-- START Document excerpt --
The Coq mailing list

[<fr.inria.coq-club AT io7m.com>]

Hi.

I have the following definition:

Require Coq.Lists.List.

Open Scope list_scope.

(** An inductive predicate that [x] is in [xs]. *)
Inductive InP {A : Type} (x : A) : list A -> Prop :=
  | InP_Here  : forall {xs : list A}, InP x (x :: xs)
  | InP_There : forall {y  : A} {xs : list A}, InP x xs -> InP x (y :: xs).

(** An inductive predicate that [x] is in [xs], in [Type]. *)
Inductive InPT {A : Type} (x : A) : list A -> Type :=
  | InPT_Here  : forall {xs : list A}, InPT x (x :: xs)
  | InPT_There : forall {y  : A} {xs : list A}, InPT x xs -> InPT x (y :: xs).

(** [InPT] implies [InP]. *)
Lemma inpt_inp : forall
  {A  : Type}
  {x  : A}
  {xs : list A},
  InPT x xs -> InP x xs.
Proof.
  induction xs as [|xh xr].
    intros H_in; inversion H_in.
    intros H_in.
    inversion H_in.
      rewrite <- H0 in H_in.
      rewrite <- H0.
      apply InP_Here.
      pose proof (IHxr X) as H_ixr.
-- END Document excerpt --
Problem requirements »
Rewrite the Coq mailing list message between "(** [InPT] implies" and "H0 in H_in.", inclusive, putting "H_mem" wherever "H_in" appears.
-- START Information provided --
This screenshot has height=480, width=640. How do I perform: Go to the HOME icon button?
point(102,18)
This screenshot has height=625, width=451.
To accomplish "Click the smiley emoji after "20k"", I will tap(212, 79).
-- END Information provided --
Reply to the exercise »
(** [InPT] implies [InP]. *)
Lemma inpt_inp : forall
  {A  : Type}
  {x  : A}
  {xs : list A},
  InPT x xs -> InP x xs.
Proof.
  induction xs as [|xh xr].
    intros H_mem; inversion H_mem.
    intros H_mem.
    inversion H_mem.
      rewrite <- H0 in H_mem.